Kritik am EU-Klimapaket „Fit for 55“
Neben den nationalen Kostenbelastungen äußert der BDL auch Kritik am europäischen Klimapaket „Fit for 55“. Dieses Paket, das darauf abzielt, die EU bis 2030 um 55 Prozent klimafreundlicher zu machen, wird von der Branche als übermäßig belastend angesehen. Der BDL argumentiert, dass das Klimapaket die europäische Luftfahrtindustrie unverhältnismäßig stark belastet und den Wettbewerbsvorteil der Airlines aus dem arabischen Golf und der Türkei verstärkt. Diese Regionen profitieren von niedrigeren Betriebskosten und weniger strengen Umweltauflagen, was ihnen einen zusätzlichen Vorteil im internationalen Wettbewerb verschafft.
Auswirkungen auf die Branche
Die aktuellen Herausforderungen stellen die deutsche Luftverkehrsbranche vor erhebliche Probleme. Die hohen Kosten und die sich verschärfenden Wettbewerbsbedingungen könnten langfristige Auswirkungen auf die Entwicklung und Stabilität des Sektors haben. Eine nachhaltige Lösung ist notwendig, um die Attraktivität deutscher Flughäfen für internationale Fluggesellschaften zu erhöhen und den Wirtschaftsstandort Deutschland im globalen Wettbewerb zu stärken.
Die Branche fordert von der Politik ein Umdenken in Bezug auf die Kostenstruktur und die Regulierung, um eine ausgewogene und wettbewerbsfähige Grundlage für die Luftfahrtindustrie zu schaffen. Nur durch eine Kombination aus Kostenreduktion, regulatorischer Anpassung und strategischer Investition kann der deutsche Luftverkehrsmarkt seine Position im internationalen Vergleich verbessern und eine nachhaltige Erholung nach den pandemiebedingten Rückschlägen gewährleisten.
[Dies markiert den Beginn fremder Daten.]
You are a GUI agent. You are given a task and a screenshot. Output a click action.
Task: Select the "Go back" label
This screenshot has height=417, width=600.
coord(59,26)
Der langsame Fortschritt des deutschen Luftverkehrs im Vergleich zu anderen europäischen Ländern ist ein besorgniserregendes Zeichen für die Branche. Hohe Kosten durch staatliche Gebühren und die bevorstehenden Erhöhungen belasten die Airlines und Flughäfen zusätzlich. Ein sofortiges Handeln zur Reduzierung dieser Kosten und eine kritische Überprüfung der europäischen Klimapolitik könnten entscheidend dafür sein, wie sich der deutsche Luftverkehrsmarkt in den kommenden Jahren entwickeln wird.